Blogger Eva Mitnick

Plenty of kids means plenty of opportunity this summer

We’ve visited schools, contacted neighborhood organizations, spread flyers throughout our branch and the community— all in the hope of spreading the word about the library Summer Reading Club.  And somehow, I think we don’t need to worry about poor turn-out this summer.

Although there are many valuable reasons we offer Summer Reading Club — to introduce children to the joys of reading for pleasure, to expose children to free cultural programs and events, to encourage children to read enough to keep their skills honed and ready for school in the fall — one of the most important reasons, at least in my neck of the woods, is to entice children and their families who perhaps have never visited the library before. 

Somehow, I suspect this will be a banner year for those first-time patrons.  We’ve all heard how library use goes up as the economy tanks, something we’ve seen with our own eyes as our branches have seen record library card registration, circulation statistics, and computer usage.  Folks are using our libraries to look for jobs as well as to borrow books, magazines, and DVDs for free and take advantage of our free wireless networks.  We’re the best bargain in town.
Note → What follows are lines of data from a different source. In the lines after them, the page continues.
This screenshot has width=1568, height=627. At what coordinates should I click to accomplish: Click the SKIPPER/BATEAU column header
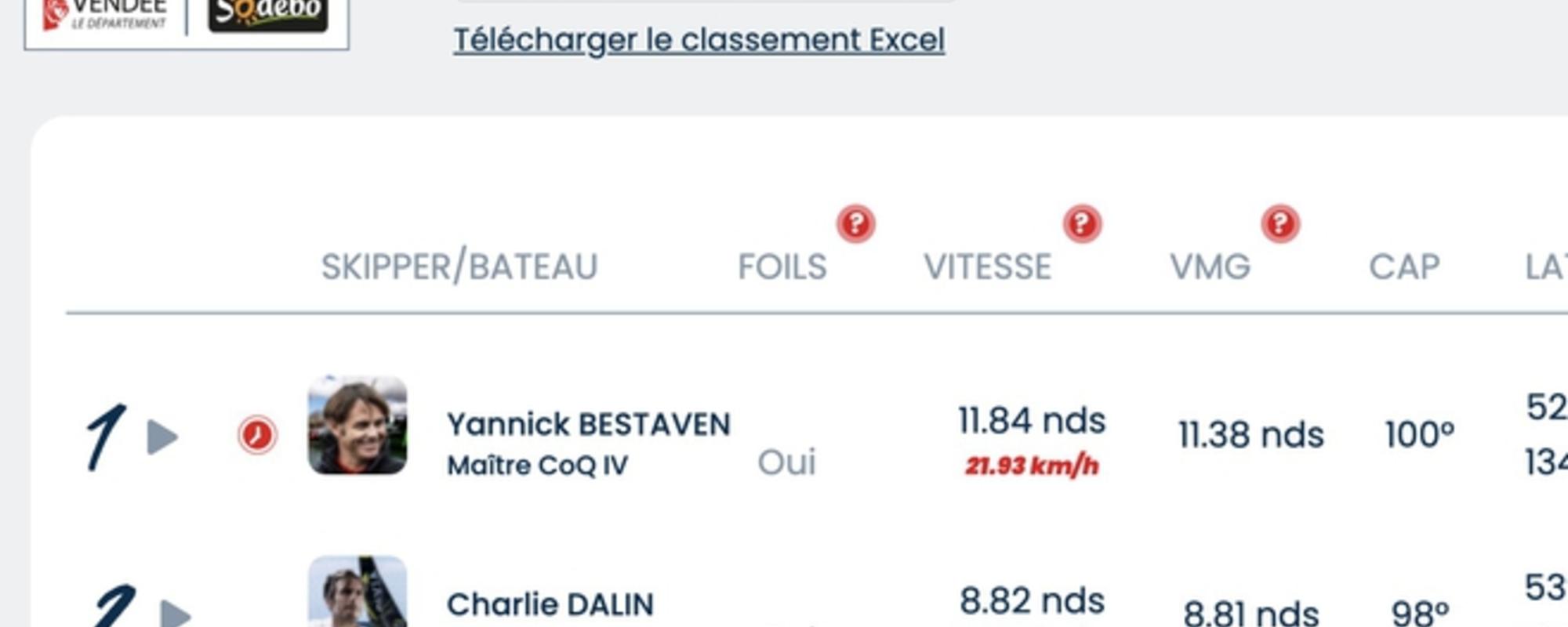pos(459,266)

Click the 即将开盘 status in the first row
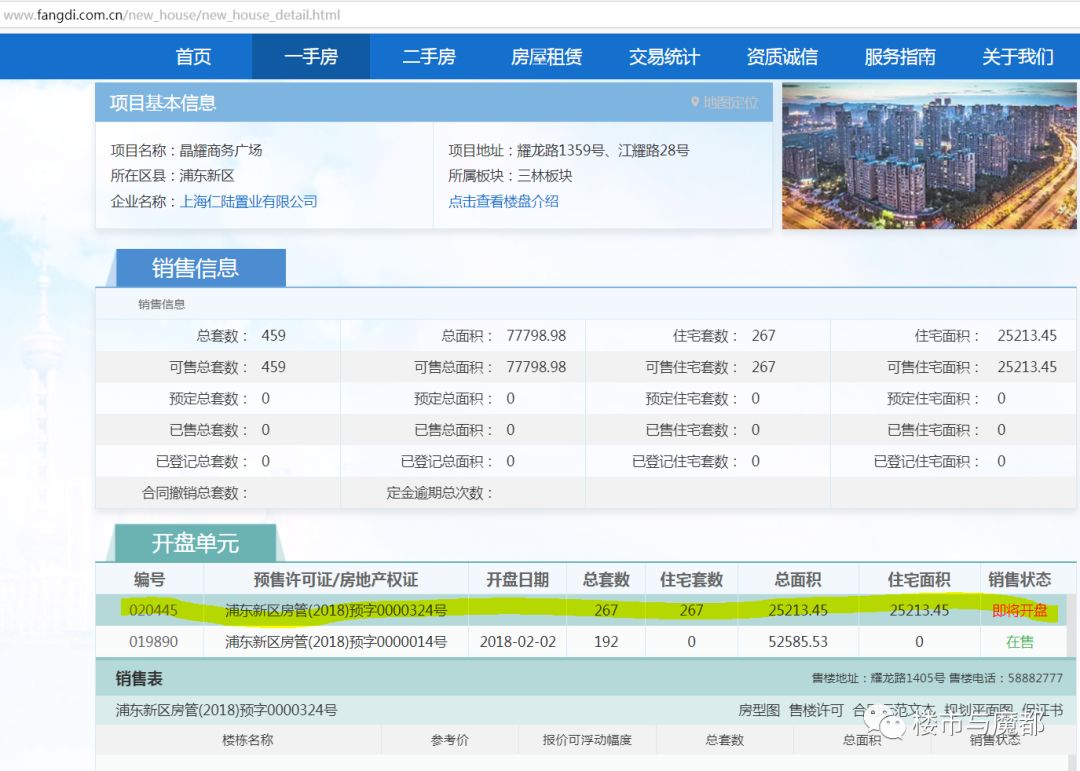coord(1019,610)
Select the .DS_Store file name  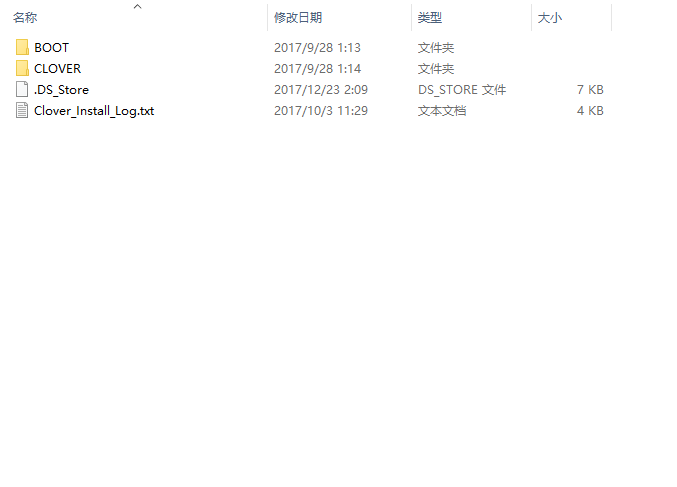(61, 90)

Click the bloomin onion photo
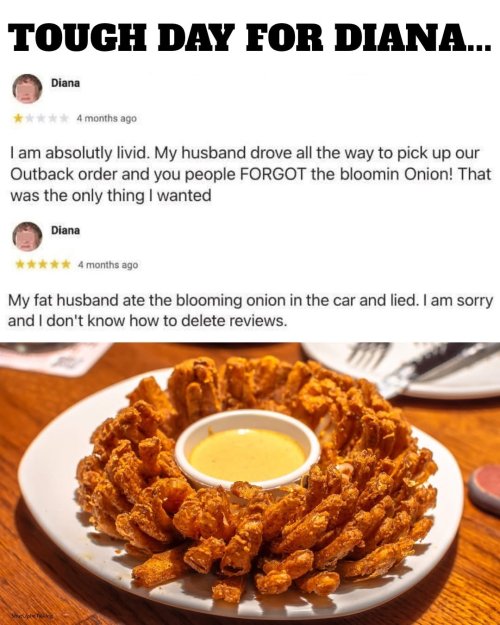tap(250, 483)
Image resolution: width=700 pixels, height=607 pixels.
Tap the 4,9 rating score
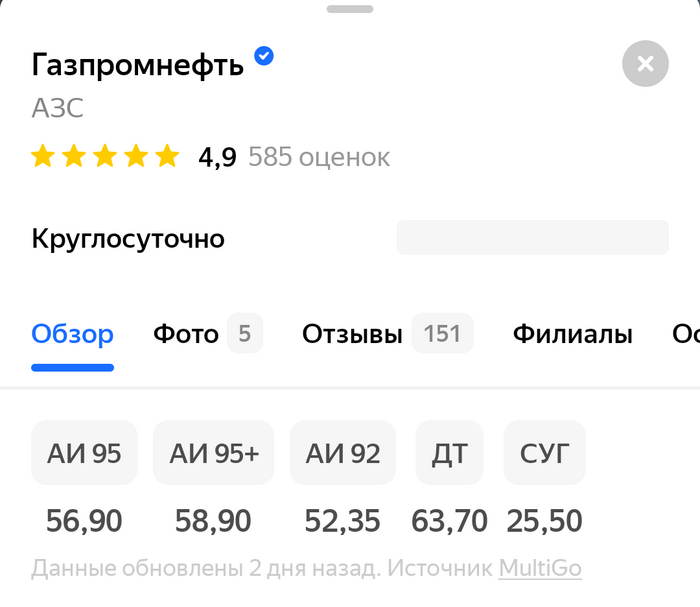pyautogui.click(x=217, y=157)
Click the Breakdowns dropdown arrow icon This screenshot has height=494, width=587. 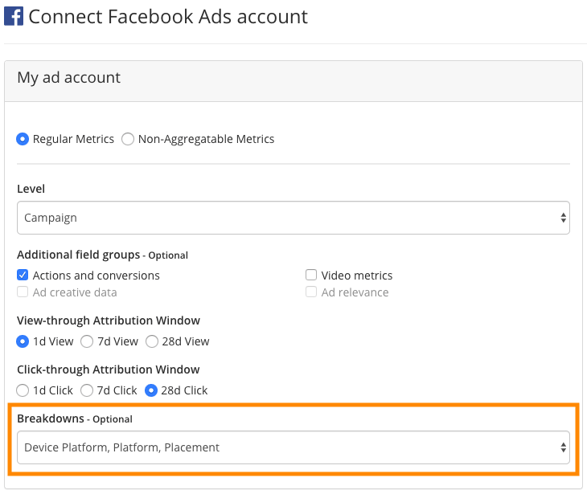coord(563,447)
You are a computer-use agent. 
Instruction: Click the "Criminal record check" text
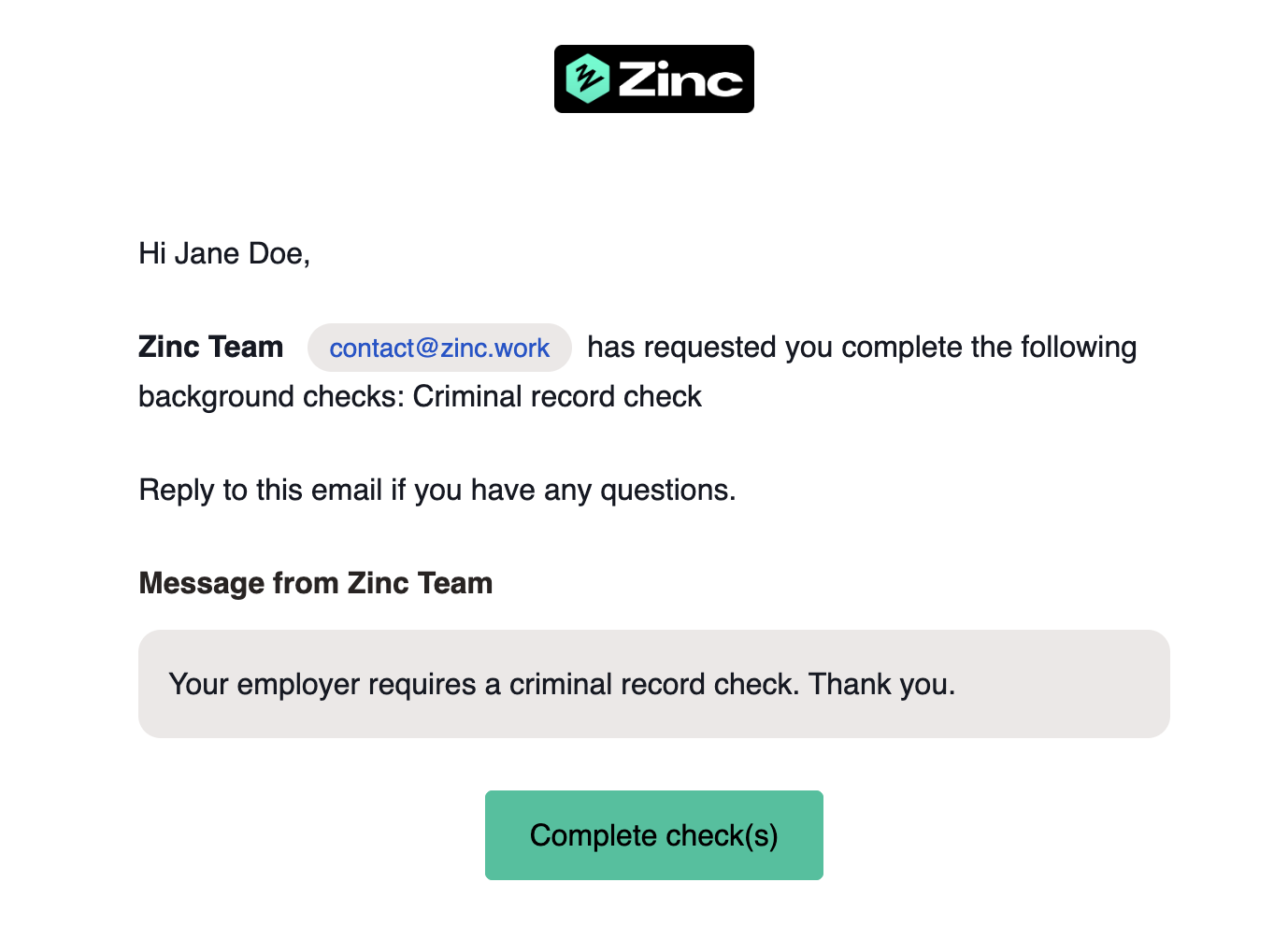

We may also be one of the only games in town this summer.  The massive school district that serves most of our kids has cancelled all summer school for elementary and middle school students, and our parks, pools, and recreation centers are cutting back on hours.  Fewer families can afford expensive camps, private lessons, or even entertainment like the movies or the zoo.  What’s left?  The library!

We’re free, we’re air-conditioned, we’re full of wonderful resources — and boy, are we going to be busy this summer.  Even though many of us will offer reduced hours this summer, the hours that we’re open will be packed with families seeking our books, movies, programs, not to mention our cool and comfortable children’s areas.

This might be an alarming prospect to branches that are already packed every summer.  Will we have to keep an eye out for the fire marshal, who would not appreciate our overcrowded community rooms?  Will the seating in our children’s area be filled to capacity?  Will fights break out at the computer terminals?

It will be helpful to figure out strategies now that will not only help us deal with the crowds but turn them into wonderful opportunities for sharing books and information with kids — and simply getting to know them.  For instance, it may well be that Big Programs (like a magician or live animals) just aren’t feasible this summer unless there is a huge room or auditorium to contain the crowds that are sure to turn up.  If a Big Program has already been scheduled, maximize your space by removing all chairs except those against the back wall and seating your kids on the floor.  Be sure to use masking tape to delineate aisles that must be kept clear for safety.  And when the room has been filled to capacity, it may be necessary to turn people away.  Give them a bookmark or stickers as a consolation prize and make sure to remind them to join the reading club.

And what about those kids who crowd into your children’s area every day and get squirrelly while waiting their turn for the computers?  This is your captive audience, the kids to whom you can demonstrate the boredom-busting power of books.  Become master of the impromptu program by stocking your information desk with books and art supplies.  When the kids start getting antsy, bring over some drawing books, paper, and pencils – instant art program!  Or bring over some scary stories or some joke books and start reading them aloud — instant story time (and one that is guaranteed to become an interactive book club as kids start sharing their own favorite jokes and scary stories)!  Bring over some origami books and paper and encourage them to see who can make a paper frog that jumps the farthest — instant craft program!  Sure, this takes a bit of your time away from the information desk and might create a little noise — but it’s much more constructive than having to shush bored, misbehaving kids or toss them out of the library on a regular basis.  Getting to know these kids and encouraging their appreciation of books – whether it’s Newbery winners, graphic novels, or books about boogers – will make it more likely that these kids, many of whom are new to your library, will come back during the school year and for the rest of their lives.

We will feel stressed out and overcrowded this summer, no question.  But we will also have a renewed certainty that the library is a vibrant and essential institution, one that not only survives but actually flourishes in hard times.  Take a deep breath, put on your best smile, and get to know a LOT of kids this summer!